→ **Data listing**:
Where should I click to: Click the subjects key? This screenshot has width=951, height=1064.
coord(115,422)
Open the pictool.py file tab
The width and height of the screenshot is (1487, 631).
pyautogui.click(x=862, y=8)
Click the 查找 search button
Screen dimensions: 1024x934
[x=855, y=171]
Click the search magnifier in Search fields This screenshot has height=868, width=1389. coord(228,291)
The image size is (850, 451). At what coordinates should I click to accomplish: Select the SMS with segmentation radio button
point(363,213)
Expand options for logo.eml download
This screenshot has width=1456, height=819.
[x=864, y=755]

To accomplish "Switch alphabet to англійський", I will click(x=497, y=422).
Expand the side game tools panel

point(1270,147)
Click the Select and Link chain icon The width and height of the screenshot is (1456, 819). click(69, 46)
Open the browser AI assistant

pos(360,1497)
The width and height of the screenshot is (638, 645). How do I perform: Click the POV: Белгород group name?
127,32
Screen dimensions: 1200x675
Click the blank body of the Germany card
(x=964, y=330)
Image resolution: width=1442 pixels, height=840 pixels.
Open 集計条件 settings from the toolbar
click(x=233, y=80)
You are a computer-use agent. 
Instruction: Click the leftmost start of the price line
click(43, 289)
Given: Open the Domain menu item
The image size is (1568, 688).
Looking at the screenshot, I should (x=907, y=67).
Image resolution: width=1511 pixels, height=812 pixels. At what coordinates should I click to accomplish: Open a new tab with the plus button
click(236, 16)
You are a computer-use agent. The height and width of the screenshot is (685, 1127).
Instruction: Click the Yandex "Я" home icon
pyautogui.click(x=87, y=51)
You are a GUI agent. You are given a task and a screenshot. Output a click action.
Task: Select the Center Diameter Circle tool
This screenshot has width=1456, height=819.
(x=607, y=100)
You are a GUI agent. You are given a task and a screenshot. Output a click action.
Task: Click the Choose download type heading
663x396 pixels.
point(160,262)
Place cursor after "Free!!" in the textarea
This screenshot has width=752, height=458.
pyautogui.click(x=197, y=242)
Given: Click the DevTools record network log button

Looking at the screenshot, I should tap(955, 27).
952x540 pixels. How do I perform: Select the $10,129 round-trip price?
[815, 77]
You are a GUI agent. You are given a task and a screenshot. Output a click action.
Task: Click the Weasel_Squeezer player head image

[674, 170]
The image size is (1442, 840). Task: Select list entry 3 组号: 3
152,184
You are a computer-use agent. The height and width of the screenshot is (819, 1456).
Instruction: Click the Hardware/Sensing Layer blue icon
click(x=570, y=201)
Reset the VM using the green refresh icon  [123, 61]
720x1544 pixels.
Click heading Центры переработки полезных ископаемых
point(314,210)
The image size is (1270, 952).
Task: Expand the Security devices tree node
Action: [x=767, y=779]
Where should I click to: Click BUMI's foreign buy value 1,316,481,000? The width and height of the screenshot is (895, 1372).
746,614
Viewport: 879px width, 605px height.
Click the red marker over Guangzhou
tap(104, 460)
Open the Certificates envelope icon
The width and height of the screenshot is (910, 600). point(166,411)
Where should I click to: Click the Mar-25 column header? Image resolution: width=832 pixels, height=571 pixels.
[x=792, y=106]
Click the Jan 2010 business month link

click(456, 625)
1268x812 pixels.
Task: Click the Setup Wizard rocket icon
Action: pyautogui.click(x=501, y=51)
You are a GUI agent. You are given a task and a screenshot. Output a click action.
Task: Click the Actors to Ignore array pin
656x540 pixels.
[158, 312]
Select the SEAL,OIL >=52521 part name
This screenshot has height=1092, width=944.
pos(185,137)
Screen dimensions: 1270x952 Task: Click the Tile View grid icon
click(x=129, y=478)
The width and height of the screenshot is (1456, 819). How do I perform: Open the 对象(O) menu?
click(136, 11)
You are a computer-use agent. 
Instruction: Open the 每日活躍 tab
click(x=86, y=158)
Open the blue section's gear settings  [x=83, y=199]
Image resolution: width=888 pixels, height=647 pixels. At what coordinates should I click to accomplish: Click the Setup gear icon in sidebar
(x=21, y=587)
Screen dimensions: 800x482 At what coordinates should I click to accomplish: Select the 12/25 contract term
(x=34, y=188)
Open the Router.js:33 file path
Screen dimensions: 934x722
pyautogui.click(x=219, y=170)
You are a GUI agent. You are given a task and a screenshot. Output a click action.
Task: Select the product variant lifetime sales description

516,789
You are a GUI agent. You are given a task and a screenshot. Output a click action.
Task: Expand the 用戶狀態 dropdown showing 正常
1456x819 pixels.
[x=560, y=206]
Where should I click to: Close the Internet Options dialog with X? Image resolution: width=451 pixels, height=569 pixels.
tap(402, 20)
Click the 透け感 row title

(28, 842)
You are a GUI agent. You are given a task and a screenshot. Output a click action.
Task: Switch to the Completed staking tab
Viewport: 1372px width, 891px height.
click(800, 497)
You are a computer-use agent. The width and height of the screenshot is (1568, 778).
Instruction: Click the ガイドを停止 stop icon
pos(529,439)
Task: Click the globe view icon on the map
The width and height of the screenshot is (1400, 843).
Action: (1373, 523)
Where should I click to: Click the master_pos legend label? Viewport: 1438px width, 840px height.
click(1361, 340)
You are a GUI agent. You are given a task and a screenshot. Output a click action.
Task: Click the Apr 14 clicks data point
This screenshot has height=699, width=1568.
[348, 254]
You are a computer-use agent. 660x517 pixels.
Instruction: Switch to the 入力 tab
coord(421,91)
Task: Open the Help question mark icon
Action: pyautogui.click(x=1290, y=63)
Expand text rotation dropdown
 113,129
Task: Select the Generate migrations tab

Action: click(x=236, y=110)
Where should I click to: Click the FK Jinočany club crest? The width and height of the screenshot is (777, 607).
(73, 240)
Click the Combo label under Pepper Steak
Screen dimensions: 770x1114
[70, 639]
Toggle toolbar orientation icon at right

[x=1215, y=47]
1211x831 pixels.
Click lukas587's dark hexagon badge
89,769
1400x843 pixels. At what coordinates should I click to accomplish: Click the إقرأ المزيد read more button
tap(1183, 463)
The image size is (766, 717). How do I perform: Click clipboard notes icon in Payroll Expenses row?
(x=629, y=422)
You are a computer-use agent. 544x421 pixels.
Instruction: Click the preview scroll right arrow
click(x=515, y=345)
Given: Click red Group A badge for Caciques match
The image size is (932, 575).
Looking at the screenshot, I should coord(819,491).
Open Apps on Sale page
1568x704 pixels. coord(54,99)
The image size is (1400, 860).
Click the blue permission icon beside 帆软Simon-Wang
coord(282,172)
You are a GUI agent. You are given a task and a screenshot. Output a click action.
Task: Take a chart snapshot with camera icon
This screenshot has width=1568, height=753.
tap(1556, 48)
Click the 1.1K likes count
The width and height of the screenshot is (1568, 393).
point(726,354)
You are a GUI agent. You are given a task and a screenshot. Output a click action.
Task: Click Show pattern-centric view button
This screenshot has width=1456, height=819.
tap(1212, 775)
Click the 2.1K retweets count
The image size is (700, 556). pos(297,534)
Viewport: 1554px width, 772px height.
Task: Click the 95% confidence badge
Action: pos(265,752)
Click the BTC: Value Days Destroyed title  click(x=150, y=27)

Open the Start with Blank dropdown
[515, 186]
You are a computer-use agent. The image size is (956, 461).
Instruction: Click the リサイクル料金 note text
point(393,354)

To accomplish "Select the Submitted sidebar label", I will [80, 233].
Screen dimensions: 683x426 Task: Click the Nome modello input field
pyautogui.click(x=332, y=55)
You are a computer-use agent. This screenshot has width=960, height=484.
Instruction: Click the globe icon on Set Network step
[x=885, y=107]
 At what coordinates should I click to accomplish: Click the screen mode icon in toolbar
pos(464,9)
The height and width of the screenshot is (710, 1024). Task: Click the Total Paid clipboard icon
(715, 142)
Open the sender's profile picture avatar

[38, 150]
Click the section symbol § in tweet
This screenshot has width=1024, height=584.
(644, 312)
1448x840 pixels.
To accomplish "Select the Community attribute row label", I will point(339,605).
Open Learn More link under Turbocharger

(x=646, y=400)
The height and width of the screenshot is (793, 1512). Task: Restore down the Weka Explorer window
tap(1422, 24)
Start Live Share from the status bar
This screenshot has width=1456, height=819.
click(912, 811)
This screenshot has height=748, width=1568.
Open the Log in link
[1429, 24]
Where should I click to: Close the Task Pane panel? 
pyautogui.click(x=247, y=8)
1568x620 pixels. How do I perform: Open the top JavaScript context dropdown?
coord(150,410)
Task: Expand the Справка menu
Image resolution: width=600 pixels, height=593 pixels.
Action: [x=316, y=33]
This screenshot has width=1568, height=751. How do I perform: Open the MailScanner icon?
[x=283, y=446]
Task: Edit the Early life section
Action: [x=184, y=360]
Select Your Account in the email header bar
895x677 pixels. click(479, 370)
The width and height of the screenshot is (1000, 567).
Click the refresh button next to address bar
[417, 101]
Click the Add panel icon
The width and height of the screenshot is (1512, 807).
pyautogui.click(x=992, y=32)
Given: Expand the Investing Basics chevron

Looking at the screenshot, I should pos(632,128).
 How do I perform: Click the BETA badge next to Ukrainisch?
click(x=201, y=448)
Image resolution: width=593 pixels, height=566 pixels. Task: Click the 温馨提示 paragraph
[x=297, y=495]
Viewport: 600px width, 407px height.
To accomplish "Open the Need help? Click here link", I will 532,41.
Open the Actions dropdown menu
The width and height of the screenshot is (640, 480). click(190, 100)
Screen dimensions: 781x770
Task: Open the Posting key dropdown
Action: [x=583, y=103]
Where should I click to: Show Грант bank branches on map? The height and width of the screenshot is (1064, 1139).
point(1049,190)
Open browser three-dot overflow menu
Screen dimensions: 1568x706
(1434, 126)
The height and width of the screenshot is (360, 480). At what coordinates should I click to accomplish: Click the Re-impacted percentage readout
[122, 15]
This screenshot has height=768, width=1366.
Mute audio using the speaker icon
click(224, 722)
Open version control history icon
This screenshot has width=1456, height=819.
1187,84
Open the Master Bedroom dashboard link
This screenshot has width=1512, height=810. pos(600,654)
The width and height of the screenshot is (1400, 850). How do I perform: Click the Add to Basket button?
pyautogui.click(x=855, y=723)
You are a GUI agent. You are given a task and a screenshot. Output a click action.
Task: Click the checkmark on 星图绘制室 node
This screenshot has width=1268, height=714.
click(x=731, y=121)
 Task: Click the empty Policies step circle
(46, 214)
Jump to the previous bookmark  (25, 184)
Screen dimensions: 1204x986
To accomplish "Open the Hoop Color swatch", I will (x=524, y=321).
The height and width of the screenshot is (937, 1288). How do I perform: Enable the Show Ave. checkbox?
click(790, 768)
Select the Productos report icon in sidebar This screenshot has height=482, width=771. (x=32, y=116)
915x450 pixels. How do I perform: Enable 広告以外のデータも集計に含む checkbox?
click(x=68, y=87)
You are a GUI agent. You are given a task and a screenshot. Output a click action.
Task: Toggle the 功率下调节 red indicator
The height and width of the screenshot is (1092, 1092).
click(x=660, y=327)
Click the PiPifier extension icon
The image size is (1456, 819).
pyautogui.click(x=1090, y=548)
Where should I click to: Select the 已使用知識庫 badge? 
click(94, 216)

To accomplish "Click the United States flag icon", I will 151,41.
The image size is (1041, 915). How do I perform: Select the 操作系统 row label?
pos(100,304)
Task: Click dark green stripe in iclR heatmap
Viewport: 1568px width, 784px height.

→ **Stated exercise**: Update the lines from the one containing "Viewport: 600px width, 407px height." through the one containing "Action: [x=583, y=103]" by replacing "Actions" with "Tools". Return only those lines, with nothing else changed.

→ **Task output**:
Viewport: 600px width, 407px height.
To accomplish "Open the Need help? Click here link", I will 532,41.
Open the Tools dropdown menu
The width and height of the screenshot is (640, 480). click(190, 100)
Screen dimensions: 781x770
Task: Open the Posting key dropdown
Action: [x=583, y=103]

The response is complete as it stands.